Two new members have been appointed to the National Safeguarding Panel (NSP) which is chaired by Meg Munn.
Sally Hodges Expert member, safeguarding children & Chair of Diocesan Safeguarding Advisory Panel
Sally is an experienced former Children's Services Director. During the past 10 years she has worked with local authorities facing challenging issues, most recently as interim CEO of Bradford Children & Families Trust. As the current chair of Lincoln Diocesan Safeguarding Advisory Panel she will bring knowledge of safeguarding in a diocese. She replaces Amanda Edwards, former Deputy Director of the Social Care Institute for Excellence, who has reached the end of her term.
Peter Willson, Survivor Representative
Peter joins the NSP as a survivor representative and also brings to the role over 26 years of experience as a surgeon, safeguarding patients through policy making, education, coaching and example. He has worked under a Statutory Duty of Candour to patients throughout his career. He has been in church leadership for many of those years and as safeguarding officer has had first-hand experience in managing abuse in church settings.

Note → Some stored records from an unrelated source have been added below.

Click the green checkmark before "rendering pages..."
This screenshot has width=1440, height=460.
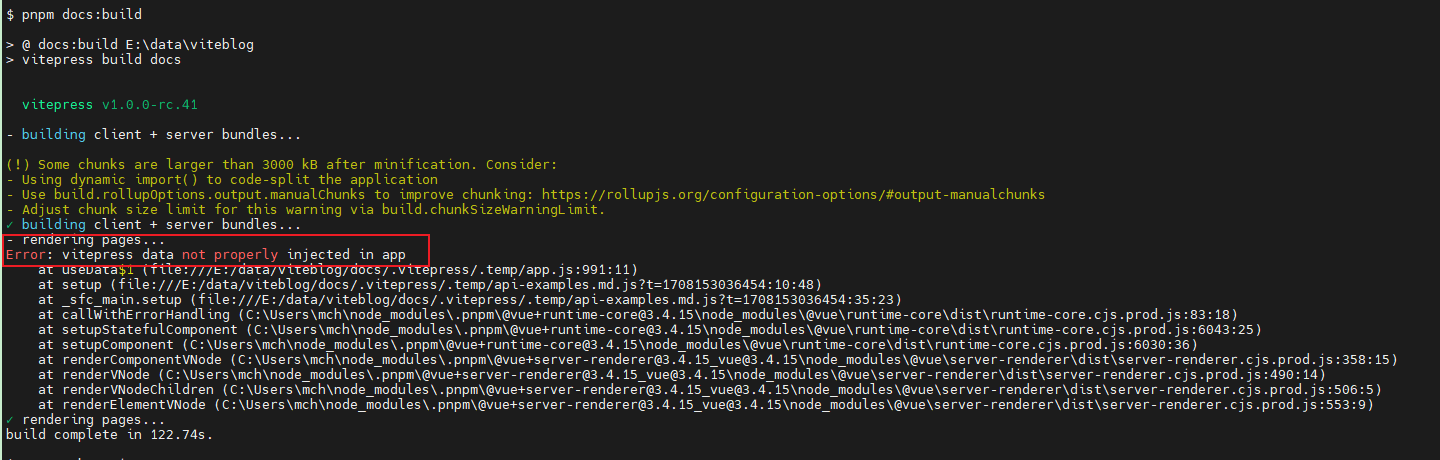tap(9, 420)
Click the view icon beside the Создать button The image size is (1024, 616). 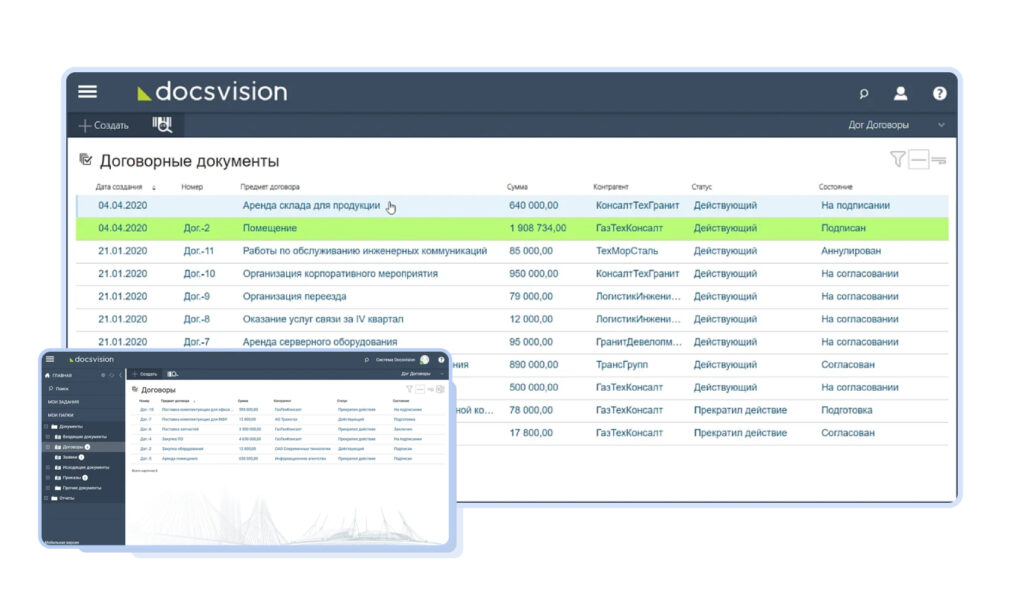click(x=160, y=124)
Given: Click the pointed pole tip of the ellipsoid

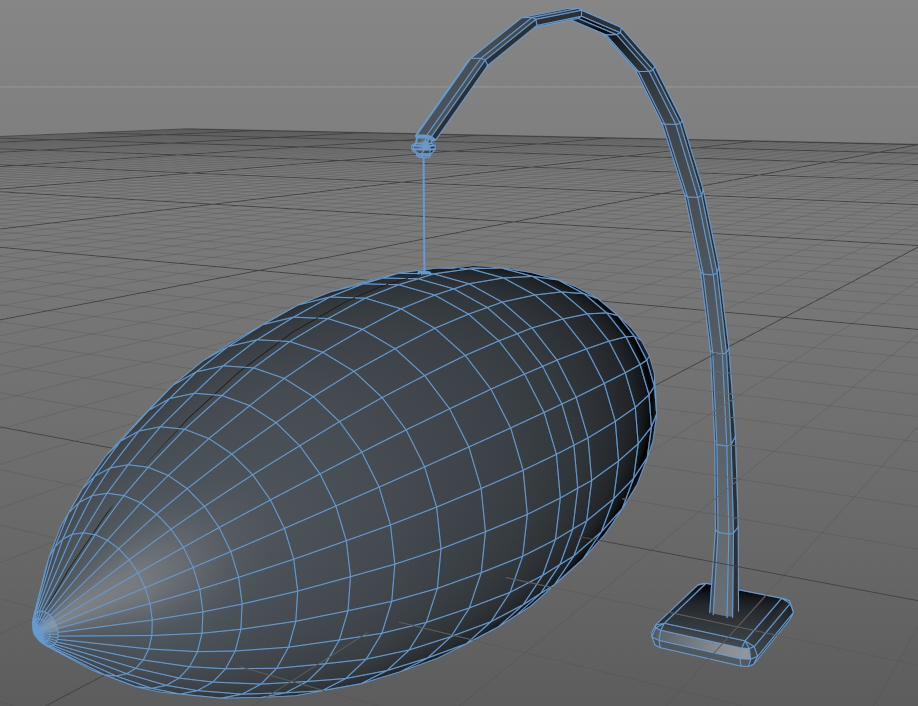Looking at the screenshot, I should coord(43,628).
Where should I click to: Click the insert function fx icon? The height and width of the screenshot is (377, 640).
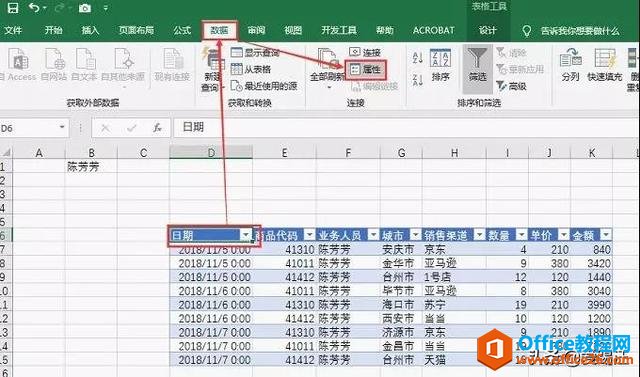[x=157, y=128]
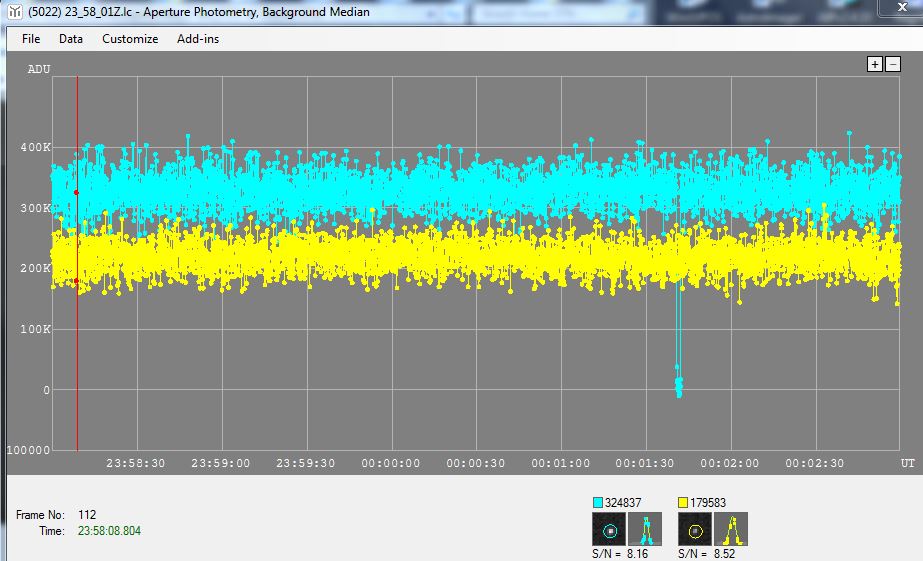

He is a medical expert witness and also a hospital medical director with responsibility for patient safety. Peter is involved in other aspects of safeguarding policy in the church through the survivor engagement network of the National Safeguarding Team. Peter takes over from Phil Johnson, who has completed his term of office, having served as a member since the Panel’s inception.
Welcoming the appointments, Meg Munn, Independent Chair said, “I am delighted to welcome Sally and Peter. Sally’s extensive experience in children’s safeguarding, her work in turning round organisations in difficulties and her knowledge of safeguarding within a diocese will provide the Panel with important perspectives for our scrutiny work. Peter brings his personal experience as a survivor of abuse within the Church alongside his extensive professional experience and knowledge of safeguarding in parish churches. The experiences of survivors are at the heart of the Panel’s work as is his aim to improve the Church’s response to survivors.”